Johnson, the Libertarian Party's nominee, and Stein, nominated by the Green Party, qualified for the Oregon ballot before Tuesday’s deadline, according to Oregon Public Broadcasting. The news inches the two most prominent third-party candidates a little closer to their shared goal of appearing on the ballot alongside Republican nominee Donald Trump and Democratic nominee Hillary Clinton in all 50 states.

But the big victory for Johnson and Stein would be the chance to challenge Trump and Clinton in the upcoming debates. Participating in televised debates would afford both Johnson and Stein more legitimacy and an opportunity to reach out to dissatisfied voters.

With Oregon secured, Johnson is now guaranteed to be on the ballot in 46 states. Only New Hampshire, Rhode Island, Connecticut and Kentucky remain in question, but Johnson has repeatedly assured voters he will be on the ballot in all 50 states.
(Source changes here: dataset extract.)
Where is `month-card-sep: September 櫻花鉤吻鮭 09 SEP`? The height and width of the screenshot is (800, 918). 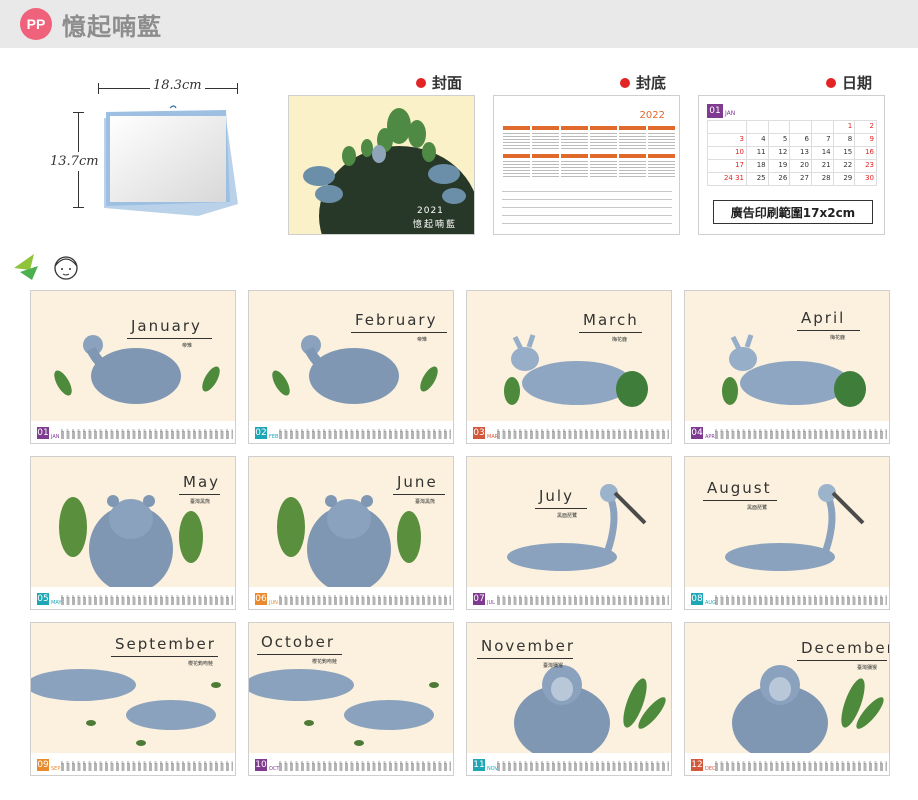 month-card-sep: September 櫻花鉤吻鮭 09 SEP is located at coordinates (133, 699).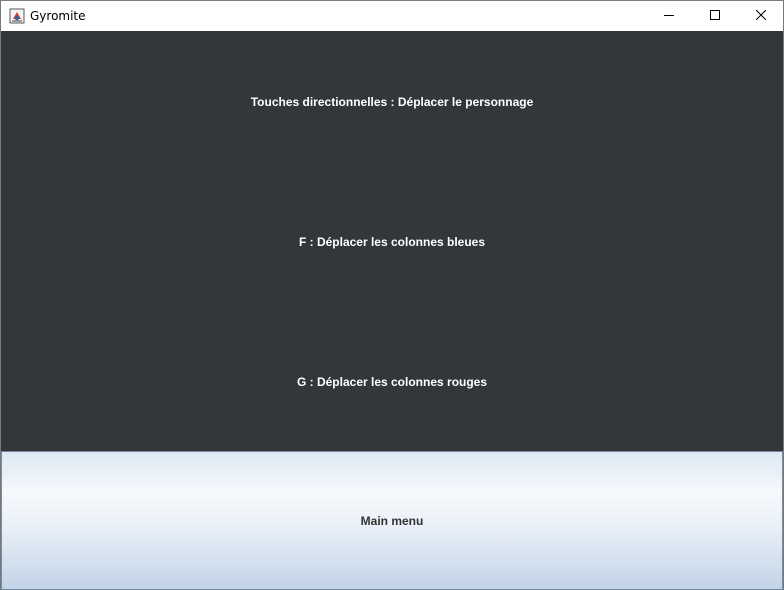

Stein is currently on the ballot in just 38 states.  

However, if Johnson and Stein cannot secure spots in the upcoming presidential debates it will be hard for them both to win over a significant number of voters no matter how many states have them on the ballot. The rules set by the Commission on Presidential Debates dictate that a candidate needs to register an average of 15 percent support nationally in the polls to earn a spot on the stage. Both Johnson and Stein have a long way to go to reach that threshold. According to Real Clear Politics, Johnson's average support across all major polls is at 7.4 percent. Stein is averaging just over 3 percent.

In recent weeks, both Johnson and Stein have made the case that with the 2016 election cycle playing out in such an unconventional manner — both Clinton and Trump have record unfavorability numbers for major party candidates — voters deserve to hear their points of view.

Many voters seem to agree. A new survey by Morning Consult found that 52 percent of voters think Johnson should be included, while 47 percent of voters said Stein should be allowed to participate. 

The first debate will be held Sept. 26 at Hofstra University in New York's Long Island at 9 p.m. EDT. The second presidential debate will take place on Oct. 9 at Washington University in St. Louis, while the final debate will be at the University of Nevada Las Vegas on Oct. 19.

There is only one vice-presidential debate. It will be held on Oct. 4 at Longwood University in Farmville, Virginia.